──────── Data provided

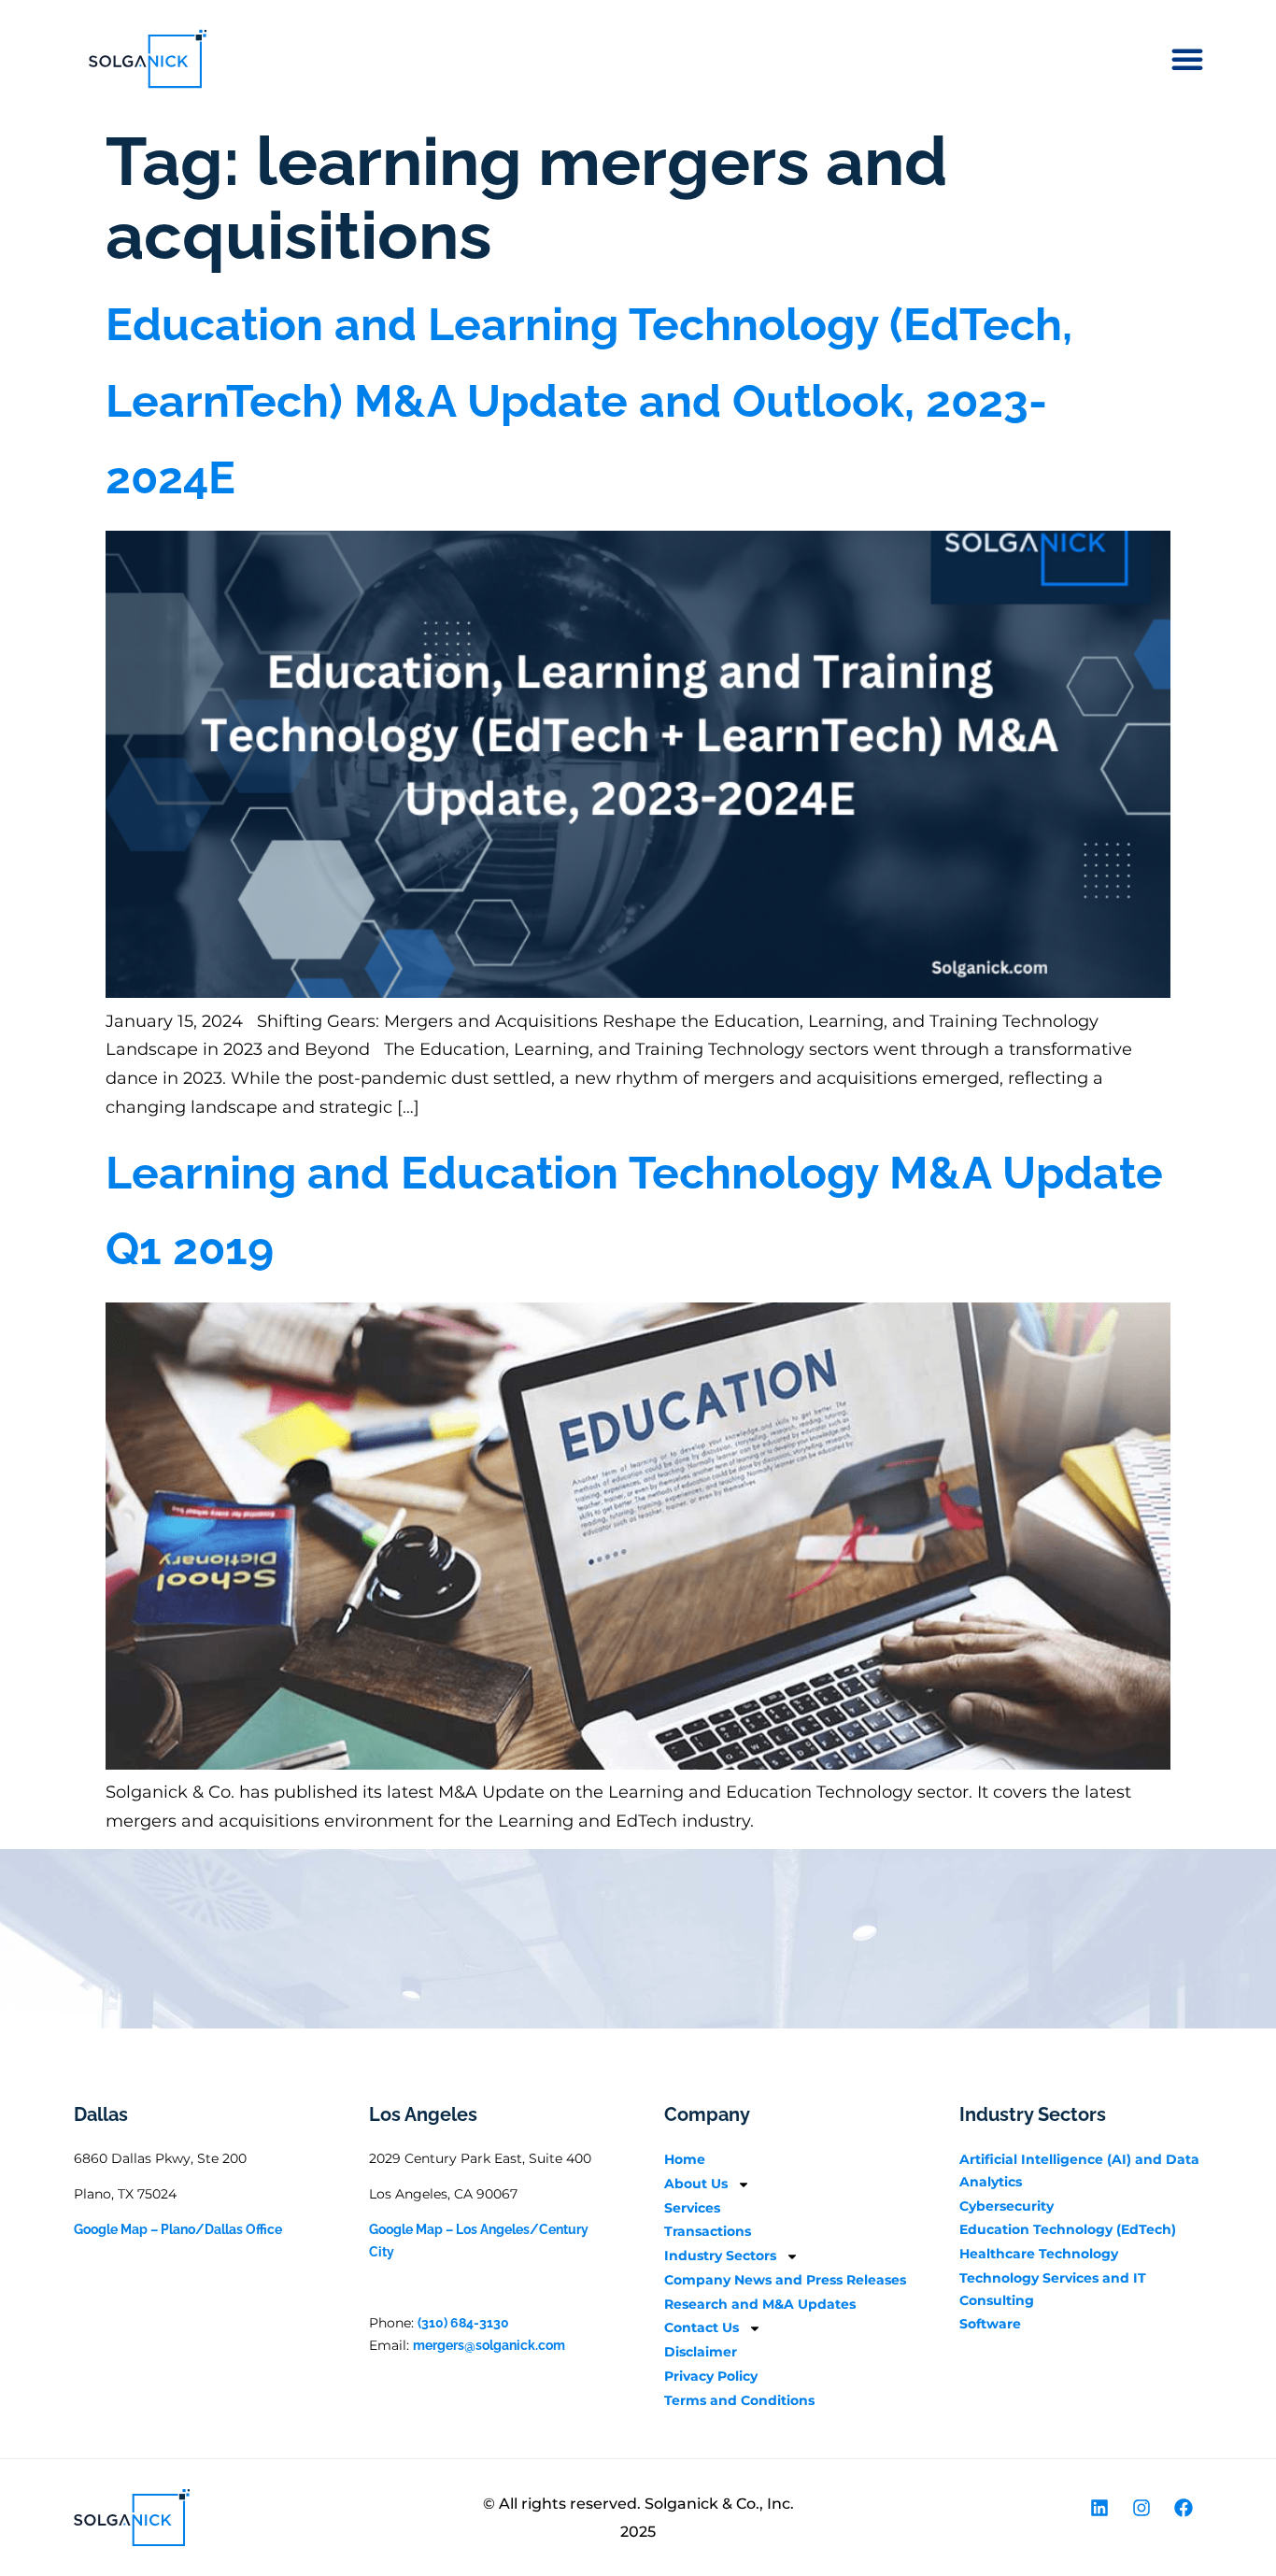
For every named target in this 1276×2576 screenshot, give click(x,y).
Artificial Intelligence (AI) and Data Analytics (1079, 2170)
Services (692, 2207)
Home (684, 2159)
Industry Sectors (720, 2255)
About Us (696, 2183)
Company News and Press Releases (785, 2279)
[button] (1187, 59)
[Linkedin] (1099, 2507)
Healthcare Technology (1038, 2253)
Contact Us (701, 2327)
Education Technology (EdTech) (1067, 2229)
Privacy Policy (711, 2376)
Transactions (707, 2231)
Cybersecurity (1006, 2206)
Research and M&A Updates (760, 2304)
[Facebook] (1183, 2507)
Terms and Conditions (739, 2400)
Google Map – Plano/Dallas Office (178, 2229)
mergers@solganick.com (489, 2345)
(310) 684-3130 (463, 2322)
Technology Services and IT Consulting (1052, 2289)
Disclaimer (700, 2351)
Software (990, 2323)
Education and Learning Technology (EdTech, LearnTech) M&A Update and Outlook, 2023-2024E (589, 400)
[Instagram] (1141, 2507)
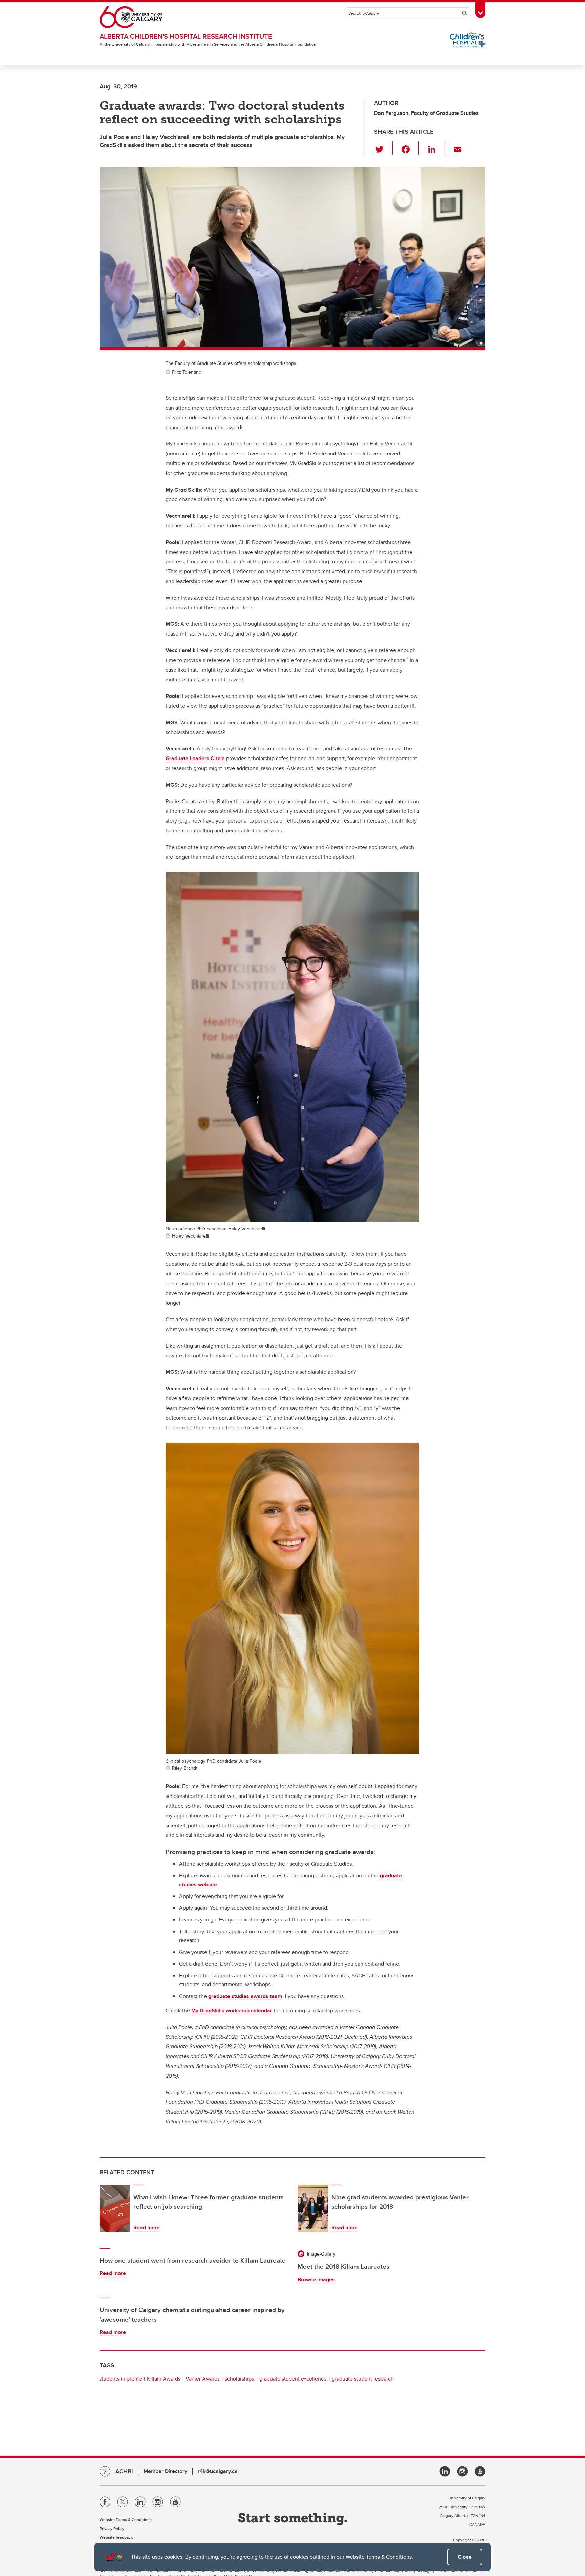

────────────────

A verbatim copy of every record is required, with all pictures excluded.

● **Answer space**:
For every named target in this 1276×2576 screenshot, give click(x,y).
Artificial Intelligence (AI) and Data Analytics (1079, 2170)
Services (692, 2207)
Home (684, 2159)
Industry Sectors (720, 2255)
About Us (696, 2183)
Company News and Press Releases (785, 2279)
[button] (1187, 59)
[Linkedin] (1099, 2507)
Healthcare Technology (1038, 2253)
Contact Us (701, 2327)
Education Technology (EdTech) (1067, 2229)
Privacy Policy (711, 2376)
Transactions (707, 2231)
Cybersecurity (1006, 2206)
Research and M&A Updates (760, 2304)
[Facebook] (1183, 2507)
Terms and Conditions (739, 2400)
Google Map – Plano/Dallas Office (178, 2229)
mergers@solganick.com (489, 2345)
(310) 684-3130 (463, 2322)
Technology Services and IT Consulting (1052, 2289)
Disclaimer (700, 2351)
Software (990, 2323)
Education and Learning Technology (EdTech, LearnTech) M&A Update and Outlook, 2023-2024E (589, 400)
[Instagram] (1141, 2507)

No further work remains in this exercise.